American courts are yet to complete a significant crypto restructuring. This poses problems. Crypto has been around for 15 years, but nobody can agree on what it is. Token swaps are recorded on virtual ledgers by software on a blockchain, which no single person controls. This does not fit with property law, which assumes people own things because the law says they do or they physically have them in hand. Stocks have certificates of ownership; chairs are sat on by their owners. In contrast, the law does not enforce crypto ledgers and recording something on a blockchain does not conjure a physical coin.

Thus even creditors that do come forward may not be compensated. When an exchange trading stocks goes under, customers are protected by the Uniform Commercial Code, a law that governs commercial transactions in America. ftx’s terms of use explicitly disregard this law. On January 4th the judge in another crypto bankruptcy ruled that some of the customers lack ownership rights over their deposits. ftx’s customers may have to wait years to find out what they will receive.

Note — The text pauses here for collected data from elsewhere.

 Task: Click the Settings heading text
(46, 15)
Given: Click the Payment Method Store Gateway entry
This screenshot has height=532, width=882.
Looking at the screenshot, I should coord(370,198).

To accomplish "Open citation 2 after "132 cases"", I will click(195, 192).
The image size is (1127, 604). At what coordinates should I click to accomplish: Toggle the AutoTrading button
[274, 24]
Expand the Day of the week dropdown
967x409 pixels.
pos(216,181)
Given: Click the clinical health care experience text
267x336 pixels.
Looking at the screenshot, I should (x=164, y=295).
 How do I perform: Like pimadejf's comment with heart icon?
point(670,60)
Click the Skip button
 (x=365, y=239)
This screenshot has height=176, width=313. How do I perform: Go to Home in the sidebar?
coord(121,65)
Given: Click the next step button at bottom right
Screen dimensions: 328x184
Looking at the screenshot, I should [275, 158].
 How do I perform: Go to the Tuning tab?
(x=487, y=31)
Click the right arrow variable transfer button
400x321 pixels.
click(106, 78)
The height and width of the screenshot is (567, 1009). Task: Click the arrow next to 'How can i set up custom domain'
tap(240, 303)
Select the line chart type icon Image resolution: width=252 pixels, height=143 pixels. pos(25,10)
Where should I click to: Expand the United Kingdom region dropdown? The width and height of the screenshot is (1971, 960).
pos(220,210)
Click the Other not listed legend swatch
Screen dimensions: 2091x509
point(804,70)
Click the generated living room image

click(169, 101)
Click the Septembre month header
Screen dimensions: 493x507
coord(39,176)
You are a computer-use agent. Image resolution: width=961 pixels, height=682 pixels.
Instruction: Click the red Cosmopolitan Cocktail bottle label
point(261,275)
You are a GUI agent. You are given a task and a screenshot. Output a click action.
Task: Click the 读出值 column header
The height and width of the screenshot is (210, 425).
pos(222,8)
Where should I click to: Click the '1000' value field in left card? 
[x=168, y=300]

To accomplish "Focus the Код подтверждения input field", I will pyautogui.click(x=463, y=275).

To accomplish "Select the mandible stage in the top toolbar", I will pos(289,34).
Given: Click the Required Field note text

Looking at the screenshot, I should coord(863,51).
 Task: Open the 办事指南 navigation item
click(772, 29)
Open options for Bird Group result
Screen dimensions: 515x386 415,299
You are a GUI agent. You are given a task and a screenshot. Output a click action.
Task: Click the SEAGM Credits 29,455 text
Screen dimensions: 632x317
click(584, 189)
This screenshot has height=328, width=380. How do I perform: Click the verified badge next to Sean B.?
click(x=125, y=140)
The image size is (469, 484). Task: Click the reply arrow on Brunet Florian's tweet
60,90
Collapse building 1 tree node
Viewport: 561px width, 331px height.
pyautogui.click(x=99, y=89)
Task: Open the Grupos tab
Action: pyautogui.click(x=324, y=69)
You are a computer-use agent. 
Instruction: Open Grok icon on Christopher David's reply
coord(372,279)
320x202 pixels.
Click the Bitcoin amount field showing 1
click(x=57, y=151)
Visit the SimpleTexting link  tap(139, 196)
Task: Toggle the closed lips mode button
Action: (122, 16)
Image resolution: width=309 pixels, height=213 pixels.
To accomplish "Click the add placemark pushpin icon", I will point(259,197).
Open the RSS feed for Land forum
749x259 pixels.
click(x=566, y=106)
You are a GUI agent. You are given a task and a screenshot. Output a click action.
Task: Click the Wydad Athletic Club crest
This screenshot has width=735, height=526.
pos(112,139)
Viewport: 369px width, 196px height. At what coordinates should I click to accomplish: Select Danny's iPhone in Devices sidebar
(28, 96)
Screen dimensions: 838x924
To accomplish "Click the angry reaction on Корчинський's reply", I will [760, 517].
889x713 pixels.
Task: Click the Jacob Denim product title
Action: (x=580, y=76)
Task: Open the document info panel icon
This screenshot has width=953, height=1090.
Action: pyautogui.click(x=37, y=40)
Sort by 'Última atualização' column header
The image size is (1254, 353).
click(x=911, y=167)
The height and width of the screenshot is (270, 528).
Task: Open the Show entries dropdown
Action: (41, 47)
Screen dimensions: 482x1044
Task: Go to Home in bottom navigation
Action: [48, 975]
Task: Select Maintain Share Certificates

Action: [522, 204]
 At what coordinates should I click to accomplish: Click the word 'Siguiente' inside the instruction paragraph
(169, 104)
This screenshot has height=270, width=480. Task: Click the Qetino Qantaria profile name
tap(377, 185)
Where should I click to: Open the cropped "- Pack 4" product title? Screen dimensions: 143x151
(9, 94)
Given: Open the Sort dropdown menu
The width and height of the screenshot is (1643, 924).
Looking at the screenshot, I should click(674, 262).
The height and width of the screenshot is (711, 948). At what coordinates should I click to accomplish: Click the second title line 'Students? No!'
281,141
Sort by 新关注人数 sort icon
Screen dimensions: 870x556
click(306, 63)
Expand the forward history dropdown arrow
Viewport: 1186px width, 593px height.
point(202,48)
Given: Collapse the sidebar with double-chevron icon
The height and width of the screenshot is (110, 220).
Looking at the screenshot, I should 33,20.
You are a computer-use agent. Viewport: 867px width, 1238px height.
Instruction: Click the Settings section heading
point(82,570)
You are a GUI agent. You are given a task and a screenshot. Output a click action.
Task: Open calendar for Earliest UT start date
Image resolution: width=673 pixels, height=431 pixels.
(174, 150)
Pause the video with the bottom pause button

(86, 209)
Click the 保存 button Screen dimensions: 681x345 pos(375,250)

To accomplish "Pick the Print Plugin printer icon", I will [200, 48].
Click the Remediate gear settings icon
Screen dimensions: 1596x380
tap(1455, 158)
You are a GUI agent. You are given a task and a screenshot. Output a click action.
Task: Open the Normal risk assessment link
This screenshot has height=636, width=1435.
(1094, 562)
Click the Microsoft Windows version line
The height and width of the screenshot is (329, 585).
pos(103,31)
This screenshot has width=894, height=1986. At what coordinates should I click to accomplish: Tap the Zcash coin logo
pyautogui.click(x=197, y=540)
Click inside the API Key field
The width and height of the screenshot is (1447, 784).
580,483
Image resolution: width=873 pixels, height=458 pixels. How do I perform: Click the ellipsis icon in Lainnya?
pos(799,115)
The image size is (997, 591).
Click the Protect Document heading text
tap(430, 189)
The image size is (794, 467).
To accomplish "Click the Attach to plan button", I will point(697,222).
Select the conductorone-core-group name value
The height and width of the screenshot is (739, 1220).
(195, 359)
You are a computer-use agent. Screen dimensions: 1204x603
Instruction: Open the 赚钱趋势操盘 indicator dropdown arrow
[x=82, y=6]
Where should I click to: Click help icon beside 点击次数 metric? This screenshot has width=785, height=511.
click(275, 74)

If a settlement is agreed upon, depositors face a final danger. Most of ftx’s recoverable value will probably be in crypto tokens. The one thing such tokens are not—lawyers and politicians agree—is currency, since money must be backed by a government. It seems that when the time comes to carve up ftx’s assets the court will have to dish out claims in dollars. This raises the question of which day’s exchange rate to use. ftx’s estate holds so many tokens that auctioning them could spark a firesale, burning the tokens’ market value.

Another route would be to sell accounts to a solvent exchange. That would avoid the need to squeeze cash out of tokens no one wants, but would keep debris from the worst embarrassment in crypto’s history floating around the industry for years to come—and require a buyer to be found. On January 5th American regulators intervened to stall a deal that would have seen Binance, the world’s largest exchange, take on $1bn in assets from Voyager, another bankrupt firm. There is one certainty from the proceedings to come. ftx will go down as it lived: in breathtaking chaos.